What you are asked to do:
Transcribe all the records with complete accuracy.

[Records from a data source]
--- START ---

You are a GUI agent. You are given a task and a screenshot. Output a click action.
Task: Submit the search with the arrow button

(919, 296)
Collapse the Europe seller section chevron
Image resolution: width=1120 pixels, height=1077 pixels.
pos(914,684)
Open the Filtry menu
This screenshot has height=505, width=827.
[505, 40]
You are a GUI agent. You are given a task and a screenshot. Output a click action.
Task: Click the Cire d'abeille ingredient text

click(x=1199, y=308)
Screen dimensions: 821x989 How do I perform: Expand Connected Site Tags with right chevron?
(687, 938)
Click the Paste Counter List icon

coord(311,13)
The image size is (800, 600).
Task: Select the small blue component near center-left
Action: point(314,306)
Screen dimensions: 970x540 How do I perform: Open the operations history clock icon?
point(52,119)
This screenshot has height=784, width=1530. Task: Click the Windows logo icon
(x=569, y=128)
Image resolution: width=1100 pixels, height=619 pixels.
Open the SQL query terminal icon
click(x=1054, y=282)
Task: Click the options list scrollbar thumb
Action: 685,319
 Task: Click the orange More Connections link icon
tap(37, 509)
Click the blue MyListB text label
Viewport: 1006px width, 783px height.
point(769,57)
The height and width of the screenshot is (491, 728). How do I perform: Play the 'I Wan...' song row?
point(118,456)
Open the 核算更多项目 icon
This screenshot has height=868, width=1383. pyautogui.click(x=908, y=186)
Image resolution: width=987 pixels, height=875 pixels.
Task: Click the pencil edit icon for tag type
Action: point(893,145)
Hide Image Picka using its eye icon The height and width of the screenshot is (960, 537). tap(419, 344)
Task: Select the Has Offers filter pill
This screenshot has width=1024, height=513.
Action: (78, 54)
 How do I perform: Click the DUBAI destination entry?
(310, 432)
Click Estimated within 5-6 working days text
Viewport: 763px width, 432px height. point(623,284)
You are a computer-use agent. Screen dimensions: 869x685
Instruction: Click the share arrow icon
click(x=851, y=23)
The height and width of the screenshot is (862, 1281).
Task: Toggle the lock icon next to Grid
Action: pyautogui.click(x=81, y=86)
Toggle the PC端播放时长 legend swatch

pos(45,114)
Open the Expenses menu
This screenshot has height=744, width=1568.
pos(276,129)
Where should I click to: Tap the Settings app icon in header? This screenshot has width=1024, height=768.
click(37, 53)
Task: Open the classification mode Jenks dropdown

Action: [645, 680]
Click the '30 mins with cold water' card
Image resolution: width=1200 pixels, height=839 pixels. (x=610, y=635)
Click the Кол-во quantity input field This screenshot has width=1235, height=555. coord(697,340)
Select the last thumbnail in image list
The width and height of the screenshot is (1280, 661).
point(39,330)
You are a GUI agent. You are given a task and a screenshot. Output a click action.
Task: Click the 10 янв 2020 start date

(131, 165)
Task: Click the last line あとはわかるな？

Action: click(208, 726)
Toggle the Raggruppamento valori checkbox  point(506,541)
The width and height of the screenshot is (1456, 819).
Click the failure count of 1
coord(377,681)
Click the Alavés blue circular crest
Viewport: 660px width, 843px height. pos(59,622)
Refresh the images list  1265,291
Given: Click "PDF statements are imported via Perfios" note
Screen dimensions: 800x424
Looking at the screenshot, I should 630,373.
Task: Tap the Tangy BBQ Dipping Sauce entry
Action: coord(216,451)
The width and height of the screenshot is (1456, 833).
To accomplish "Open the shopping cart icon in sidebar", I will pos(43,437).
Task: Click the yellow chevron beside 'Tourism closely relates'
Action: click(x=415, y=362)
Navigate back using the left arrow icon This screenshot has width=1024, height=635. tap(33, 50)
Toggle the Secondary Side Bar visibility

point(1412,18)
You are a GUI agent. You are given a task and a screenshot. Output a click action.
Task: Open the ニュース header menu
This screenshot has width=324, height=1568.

--- END ---

Written solution:
You are a GUI agent. You are given a task and a screenshot. Output a click action.
Task: Submit the search with the arrow button

(919, 296)
Collapse the Europe seller section chevron
Image resolution: width=1120 pixels, height=1077 pixels.
pos(914,684)
Open the Filtry menu
This screenshot has height=505, width=827.
[505, 40]
You are a GUI agent. You are given a task and a screenshot. Output a click action.
Task: Click the Cire d'abeille ingredient text

click(x=1199, y=308)
Screen dimensions: 821x989 How do I perform: Expand Connected Site Tags with right chevron?
(687, 938)
Click the Paste Counter List icon

coord(311,13)
The image size is (800, 600).
Task: Select the small blue component near center-left
Action: point(314,306)
Screen dimensions: 970x540 How do I perform: Open the operations history clock icon?
point(52,119)
This screenshot has height=784, width=1530. Task: Click the Windows logo icon
(x=569, y=128)
Image resolution: width=1100 pixels, height=619 pixels.
Open the SQL query terminal icon
click(x=1054, y=282)
Task: Click the options list scrollbar thumb
Action: 685,319
 Task: Click the orange More Connections link icon
tap(37, 509)
Click the blue MyListB text label
Viewport: 1006px width, 783px height.
point(769,57)
The height and width of the screenshot is (491, 728). How do I perform: Play the 'I Wan...' song row?
point(118,456)
Open the 核算更多项目 icon
This screenshot has height=868, width=1383. pyautogui.click(x=908, y=186)
Image resolution: width=987 pixels, height=875 pixels.
Task: Click the pencil edit icon for tag type
Action: point(893,145)
Hide Image Picka using its eye icon The height and width of the screenshot is (960, 537). tap(419, 344)
Task: Select the Has Offers filter pill
This screenshot has width=1024, height=513.
Action: (78, 54)
 How do I perform: Click the DUBAI destination entry?
(310, 432)
Click Estimated within 5-6 working days text
Viewport: 763px width, 432px height. point(623,284)
You are a computer-use agent. Screen dimensions: 869x685
Instruction: Click the share arrow icon
click(x=851, y=23)
The height and width of the screenshot is (862, 1281).
Task: Toggle the lock icon next to Grid
Action: pyautogui.click(x=81, y=86)
Toggle the PC端播放时长 legend swatch

pos(45,114)
Open the Expenses menu
This screenshot has height=744, width=1568.
pos(276,129)
Where should I click to: Tap the Settings app icon in header? This screenshot has width=1024, height=768.
click(37, 53)
Task: Open the classification mode Jenks dropdown

Action: [645, 680]
Click the '30 mins with cold water' card
Image resolution: width=1200 pixels, height=839 pixels. (x=610, y=635)
Click the Кол-во quantity input field This screenshot has width=1235, height=555. coord(697,340)
Select the last thumbnail in image list
The width and height of the screenshot is (1280, 661).
point(39,330)
You are a GUI agent. You are given a task and a screenshot. Output a click action.
Task: Click the 10 янв 2020 start date

(131, 165)
Task: Click the last line あとはわかるな？

Action: click(208, 726)
Toggle the Raggruppamento valori checkbox  point(506,541)
The width and height of the screenshot is (1456, 819).
Click the failure count of 1
coord(377,681)
Click the Alavés blue circular crest
Viewport: 660px width, 843px height. pos(59,622)
Refresh the images list  1265,291
Given: Click "PDF statements are imported via Perfios" note
Screen dimensions: 800x424
Looking at the screenshot, I should 630,373.
Task: Tap the Tangy BBQ Dipping Sauce entry
Action: coord(216,451)
The width and height of the screenshot is (1456, 833).
To accomplish "Open the shopping cart icon in sidebar", I will pos(43,437).
Task: Click the yellow chevron beside 'Tourism closely relates'
Action: click(x=415, y=362)
Navigate back using the left arrow icon This screenshot has width=1024, height=635. tap(33, 50)
Toggle the Secondary Side Bar visibility

point(1412,18)
You are a GUI agent. You are given a task and a screenshot. Output a click action.
Task: Open the ニュース header menu
This screenshot has width=324, height=1568.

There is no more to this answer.